◆ **Written problem 1**
Duplicate the part of the child maintenance thread from "Here you'll find" down to "figure with them." word for word.

◆ **Document extract**
Here you'll find divorce help and support from other Mners. For legal advice, you may find Advice Now guides useful.

Child Maintenance

13 replies

StressedToDeathhhh · 31/07/2023 08:52

I've been split with my dds father for 2 years now, he's always paid £120 a week for the two children which was a private arrangement but the amount was worked out on the CMS calculator at the time. He takes home around £4000 a month but I don't have access to the actual figures any more. He has just told me he will be reducing my child support to £180 a MONTH for both children and that I'm welcome to go to CMS as he has checked the figure with them.

He hasn't changed jobs but is self employed. In the past he talked about how he could reduce his child support bill to his older children's mother - he said he would discuss this with his accountant and possibly start a Ltd company. I told him this was disgusting and to just pay his way properly so it was dropped. I'm now worried he has done this to me and CMS will be unable to get the full amount from him. Does anyone have any experience of this or advice? Is there a way I can report it or have it looked into?

OP posts:
millymollymoomoo · 31/07/2023 09:29

Well if he’s on 4000 a month and has other children 180 a week doesn’t sound too far off what cms would actually be ….. what overnights does he have?

◆ **Written problem 2**
Give everything in the entries from the line containing "Where should I click to: Click lenyip.works" down to the end of the entries as a JSON list of strings, with one string per line and no blank lines.

◆ **Data in this exercise**
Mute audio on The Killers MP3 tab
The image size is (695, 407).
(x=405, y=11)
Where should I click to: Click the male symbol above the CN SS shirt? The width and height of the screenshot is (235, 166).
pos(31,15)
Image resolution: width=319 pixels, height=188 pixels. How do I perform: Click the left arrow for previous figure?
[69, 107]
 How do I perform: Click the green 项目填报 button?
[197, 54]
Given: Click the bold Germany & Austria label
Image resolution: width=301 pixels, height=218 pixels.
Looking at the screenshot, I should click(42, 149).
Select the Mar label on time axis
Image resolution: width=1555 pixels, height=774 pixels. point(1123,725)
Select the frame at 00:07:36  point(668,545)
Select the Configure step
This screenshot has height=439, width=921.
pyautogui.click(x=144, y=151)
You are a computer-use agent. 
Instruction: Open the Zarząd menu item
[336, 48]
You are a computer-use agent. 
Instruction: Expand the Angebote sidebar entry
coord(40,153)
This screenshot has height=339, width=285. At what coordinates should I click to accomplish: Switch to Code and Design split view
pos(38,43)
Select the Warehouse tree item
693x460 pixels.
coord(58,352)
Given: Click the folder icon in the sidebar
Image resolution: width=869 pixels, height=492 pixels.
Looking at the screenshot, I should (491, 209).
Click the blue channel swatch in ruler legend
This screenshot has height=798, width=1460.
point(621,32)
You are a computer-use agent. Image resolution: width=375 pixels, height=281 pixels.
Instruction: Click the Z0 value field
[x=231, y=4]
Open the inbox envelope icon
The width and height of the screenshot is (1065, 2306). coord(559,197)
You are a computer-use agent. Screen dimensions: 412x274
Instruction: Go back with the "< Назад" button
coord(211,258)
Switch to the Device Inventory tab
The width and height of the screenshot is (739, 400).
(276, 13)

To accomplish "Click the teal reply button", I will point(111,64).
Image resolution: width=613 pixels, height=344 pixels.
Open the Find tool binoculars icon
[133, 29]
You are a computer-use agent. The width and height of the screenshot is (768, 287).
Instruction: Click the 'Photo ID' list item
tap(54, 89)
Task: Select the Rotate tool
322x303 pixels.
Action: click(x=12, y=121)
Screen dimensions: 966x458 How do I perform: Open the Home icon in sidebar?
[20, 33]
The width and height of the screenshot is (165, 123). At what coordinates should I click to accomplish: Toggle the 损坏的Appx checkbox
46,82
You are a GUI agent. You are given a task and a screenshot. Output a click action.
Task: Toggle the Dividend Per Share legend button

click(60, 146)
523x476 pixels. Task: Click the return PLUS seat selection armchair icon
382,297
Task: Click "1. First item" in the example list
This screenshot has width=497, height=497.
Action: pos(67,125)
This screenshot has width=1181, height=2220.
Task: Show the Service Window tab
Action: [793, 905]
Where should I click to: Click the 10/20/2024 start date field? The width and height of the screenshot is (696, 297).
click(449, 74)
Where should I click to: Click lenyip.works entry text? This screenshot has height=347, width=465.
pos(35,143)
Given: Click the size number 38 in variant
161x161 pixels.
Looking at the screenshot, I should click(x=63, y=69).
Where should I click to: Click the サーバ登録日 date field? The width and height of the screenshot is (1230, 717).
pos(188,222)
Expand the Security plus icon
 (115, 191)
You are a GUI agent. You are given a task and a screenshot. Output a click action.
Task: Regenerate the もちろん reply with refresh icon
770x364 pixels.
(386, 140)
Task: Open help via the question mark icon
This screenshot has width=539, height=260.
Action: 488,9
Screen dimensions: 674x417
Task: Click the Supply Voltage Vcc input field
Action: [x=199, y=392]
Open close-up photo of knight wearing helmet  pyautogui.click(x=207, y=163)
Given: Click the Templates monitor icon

◆ **Full output 1**
Here you'll find divorce help and support from other Mners. For legal advice, you may find Advice Now guides useful.

Child Maintenance

13 replies

StressedToDeathhhh · 31/07/2023 08:52

I've been split with my dds father for 2 years now, he's always paid £120 a week for the two children which was a private arrangement but the amount was worked out on the CMS calculator at the time. He takes home around £4000 a month but I don't have access to the actual figures any more. He has just told me he will be reducing my child support to £180 a MONTH for both children and that I'm welcome to go to CMS as he has checked the figure with them.

◆ **Full output 2**
[
  "Where should I click to: Click lenyip.works entry text? This screenshot has height=347, width=465.",
  "pos(35,143)",
  "Given: Click the size number 38 in variant",
  "161x161 pixels.",
  "Looking at the screenshot, I should click(x=63, y=69).",
  "Where should I click to: Click the サーバ登録日 date field? The width and height of the screenshot is (1230, 717).",
  "pos(188,222)",
  "Expand the Security plus icon",
  " (115, 191)",
  "You are a GUI agent. You are given a task and a screenshot. Output a click action.",
  "Task: Regenerate the もちろん reply with refresh icon",
  "770x364 pixels.",
  "(386, 140)",
  "Task: Open help via the question mark icon",
  "This screenshot has width=539, height=260.",
  "Action: 488,9",
  "Screen dimensions: 674x417",
  "Task: Click the Supply Voltage Vcc input field",
  "Action: [x=199, y=392]",
  "Open close-up photo of knight wearing helmet  pyautogui.click(x=207, y=163)",
  "Given: Click the Templates monitor icon"
]